-- TEXT SHOWN --
Segment Open

Start gradually. If you haven’t been active for a while, it’s especially important to start to incorporate exercise gradually. Too much, too fast, and you might end up right back on the couch. Just a 10-minute stroll around the block is a great way to start.

Get support. It helps both to have cheerleaders and to be accountable to others. Choose people who are positive and encouraging. Start a text check-in with one of your friends each day.

Schedule it. The most critical time to plan your daily exercise is the one you won’t skip. If you have a set work schedule, plan your exercise before or after work. If you are an early bird, it may make more sense for you to get your workouts in during the morning. However, if you tend to stay up later, you might find that exercise in the evenings works better for you. That said, there’s some research to indicate that afternoon or evening strength training improves muscle building compared to earlier daytime strength training.

What should your exercise look like?

To achieve peak physical fitness, you’ll want to include four essential categories of physical activity you’ll want to address. When taking the following recommendations into considerations, keep in mind that the exercise you do should add up to 60 minutes of moderate activity most days of the week. It’s fine to do more exercise as long as you listen to your body and make sure you aren’t overdoing it.

Aerobic Activity: Here, you are striving to participate in continuous physical activity that gets your heart beating faster, and you breathing harder. Think: Running, biking, swimming, fast walking, dancing, golf (sans the cart), dancing, raking leaves, mopping, sweeping—or anything else that increases your heart and breathing rate for an extended amount of time, usually 30 to 45 minutes.

Strength Training: The general recommendation is two to three times a week on nonconsecutive days for about 30 to 45-minute sessions. You don’t need fancy equipment or a gym membership. You can target all your major muscle groups with basic moves such as pull-ups, pushups, squats, lunges, and sit-ups. If these moves sound too advanced, don’t fear. The Mayo Clinic’s website offers numerous strength-building how-to videos for all levels of fitness.

Functional Fitness: This type of exercise focuses on moves that mimic the actions necessary for daily life, and will vary depending on your occupation and the demands of your schedule. For some, this might include jumping, carrying heavy bags (groceries), getting up and down from the floor, standing or hopping on one leg, climbing stairs, even opening tight-lidded jars. Functional fitness is often designed with a combination of traditional strength moves (think pushups or squats), weaved with high-intensity vigorous cardio activity such as jumping rope, running fast, or sprinting on a bike.

Segment Closed

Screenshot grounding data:
Segment Open

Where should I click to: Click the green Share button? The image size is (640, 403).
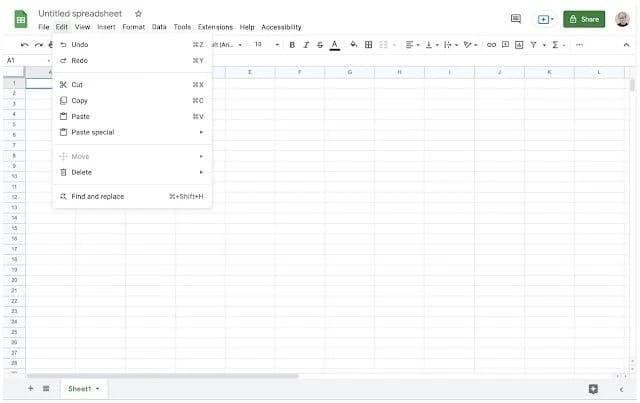coord(584,19)
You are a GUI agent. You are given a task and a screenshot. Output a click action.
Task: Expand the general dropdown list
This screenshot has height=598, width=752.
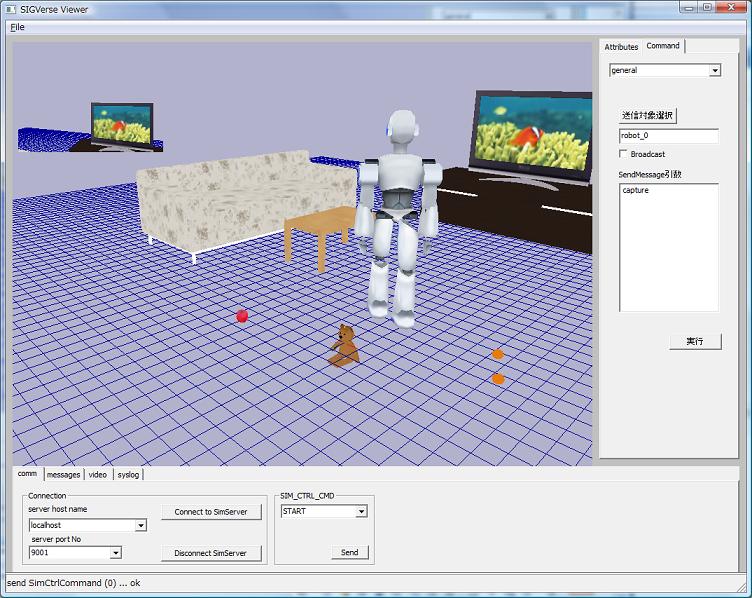[714, 71]
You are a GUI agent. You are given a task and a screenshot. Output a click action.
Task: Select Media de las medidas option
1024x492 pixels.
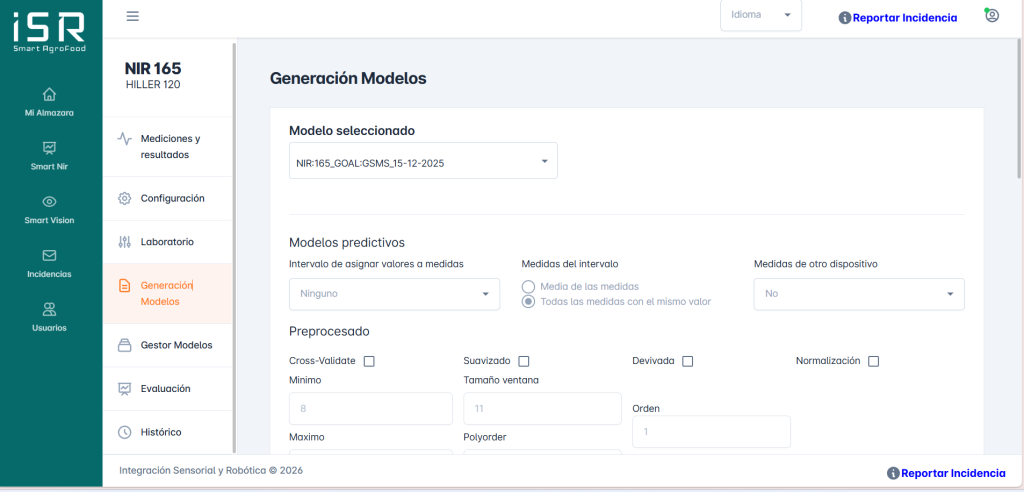pos(529,287)
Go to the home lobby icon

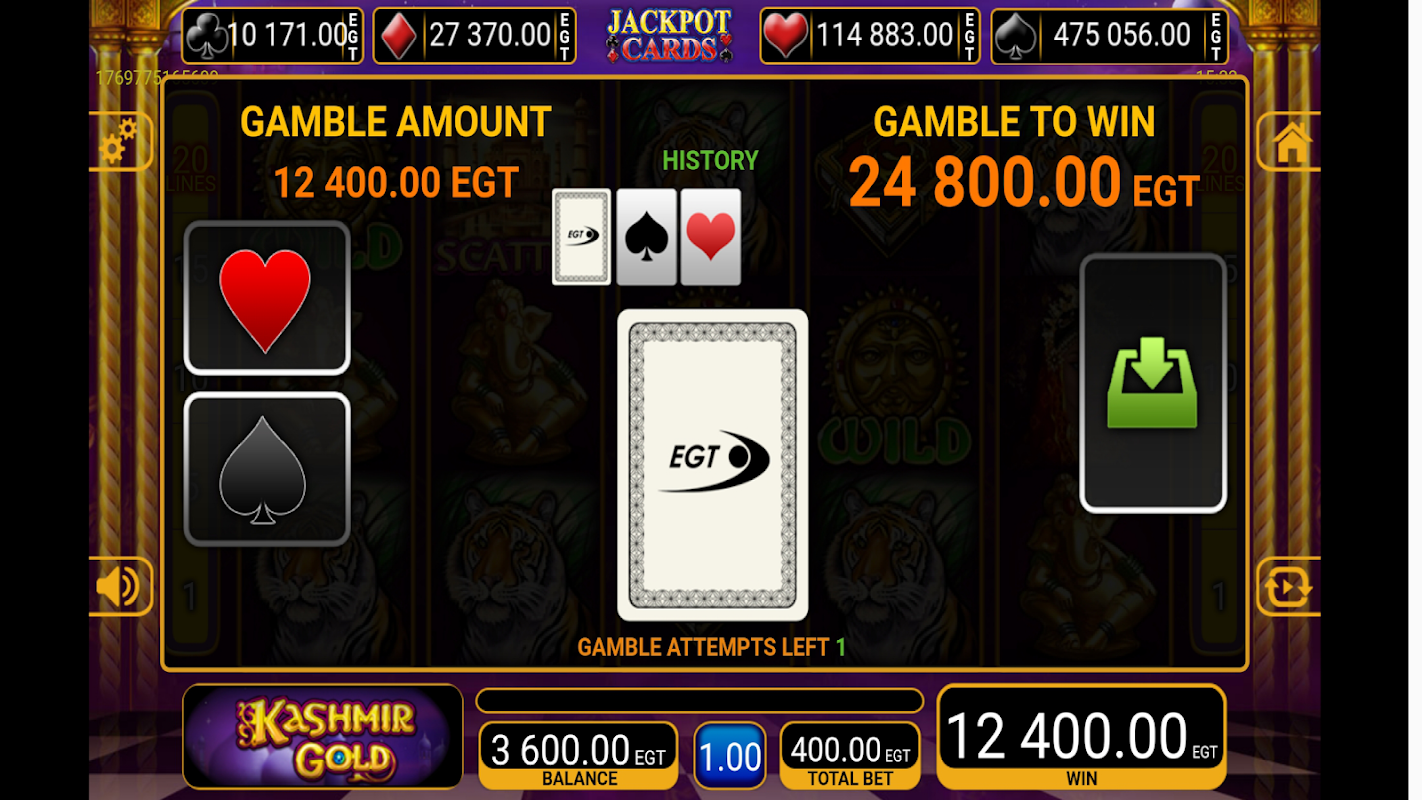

Segment Closed

-- TASK REQUIREMENTS --
A – In the exercise text, how often is strength training generally recommended?
B – Write out the stretch of the exercise text from "Aerobic Activity: Here, you" through "levels of fitness.".
The lines are not needed for any of this.

-- LIST OF ANSWERS --
A – Two to three times a week on nonconsecutive days, for sessions of about 30 to 45 minutes.

B –
Aerobic Activity: Here, you are striving to participate in continuous physical activity that gets your heart beating faster, and you breathing harder. Think: Running, biking, swimming, fast walking, dancing, golf (sans the cart), dancing, raking leaves, mopping, sweeping—or anything else that increases your heart and breathing rate for an extended amount of time, usually 30 to 45 minutes.

Strength Training: The general recommendation is two to three times a week on nonconsecutive days for about 30 to 45-minute sessions. You don’t need fancy equipment or a gym membership. You can target all your major muscle groups with basic moves such as pull-ups, pushups, squats, lunges, and sit-ups. If these moves sound too advanced, don’t fear. The Mayo Clinic’s website offers numerous strength-building how-to videos for all levels of fitness.